De-escalation training. OMG de-escalation training and a really strong emphasis on the goal being everyone's safety, which is almost never achieved by anyone's violence (including the officer's which seems obvious to me but may not be so obvious).

Also a lot of training that includes the basic in theory but challenging in reality concept of not abusing their power (and *why* that is actually very very very hard even for well meaning people).

Training (lots of it!) in how to remain calm and objective in stressful situations. I believe they do generally get some of this, but there needs to be a lot of work on individual officers all really being aware of what their buttons are so they aren't reacting in response to them no matter how hard someone steps on those buttons. (This is part of the with power comes serious responsibility idea.)

There is also a lot of very critical anti-bias training, which I believe Somerville *does* do to some extent (and needs to do more!) which is one of those utterly necessary but not sufficient things.

Serious psychological testing that ruled out anyone with too much of a fondness for power and control would really help too. Those who have power should be very wary of it and treat it with the thoughtful respect needed to use it appropriately.

Lots of work to get ordinary police officers (and their supervisors!) out walking around talking to people a lot in pleasant ordinary situations helps too, because it pulls against an us/them mentality. (Putting officers on bicycles rather than in cars actually helps with this a fair amount, *if* they are explicitly encouraged to spend most of their time being accessible and taught *how* to do that.)

And taking the guns away from the ordinary officers on patrol. (This is the part I expect will meet vehement disagreement, and I do see how challenging it is in a heavily armed society. *But* if one has readily available deadly force it is just too easy to use it.)

In some way the accountability might be easier and more practical to implement than the deep structural institutional, psychological and cultural changes needed to change *how* their very real power is used and perceived by the officers themselves.

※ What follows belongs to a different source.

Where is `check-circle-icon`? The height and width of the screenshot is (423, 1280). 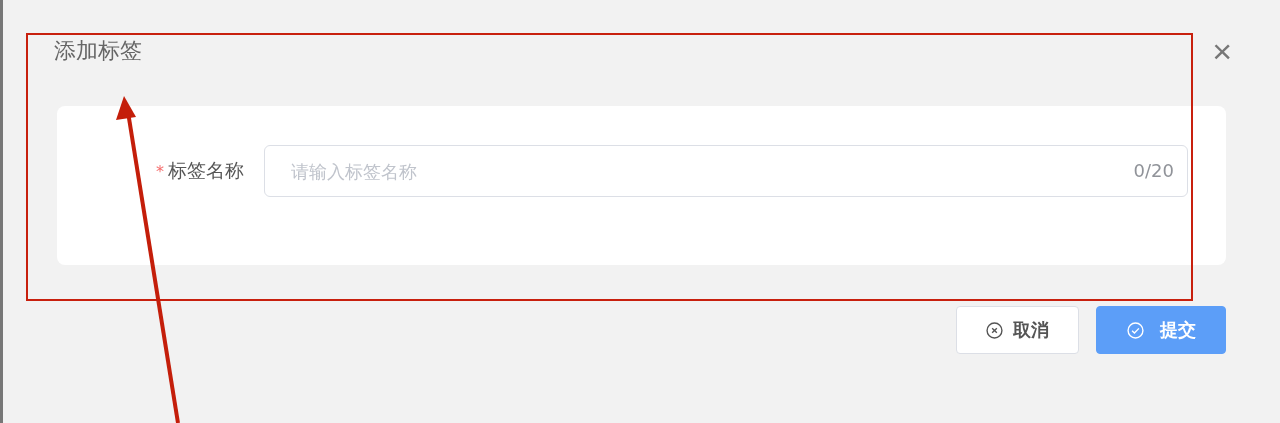
check-circle-icon is located at coordinates (1135, 330).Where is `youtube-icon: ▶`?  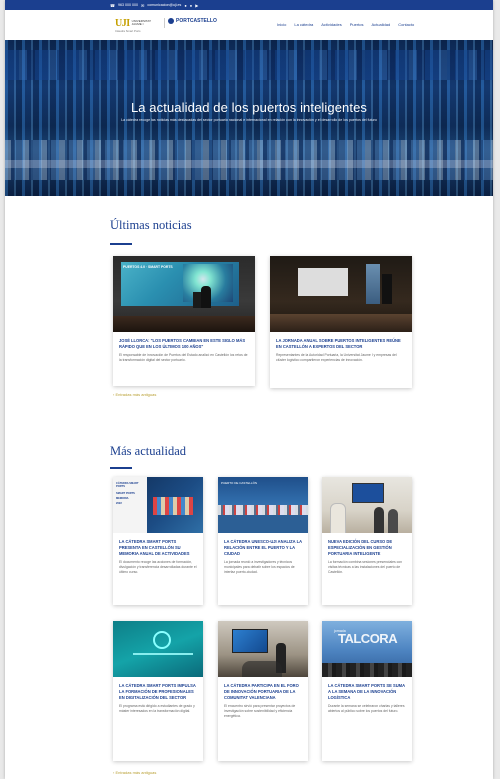 youtube-icon: ▶ is located at coordinates (196, 6).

[One will note that the recent national trend towards municipal police forces acquiring more and more military grade gear and more and more training in how to essentially attack peaceful protests is rather the opposite of this.]

I actually *do* believe there is a real need for there to be a police force. Very much so. I just think that the training and culture was never optimal and has gotten *way* worse, to the point where they are potentially more part of the problem and a violent force to be feared than a force to mitigate violence and keep ordinary well meaning people safe.

Which is highly unfortunate, and not something for which I have concrete practical suggestions, only a vague outline of the minimum that would need to change.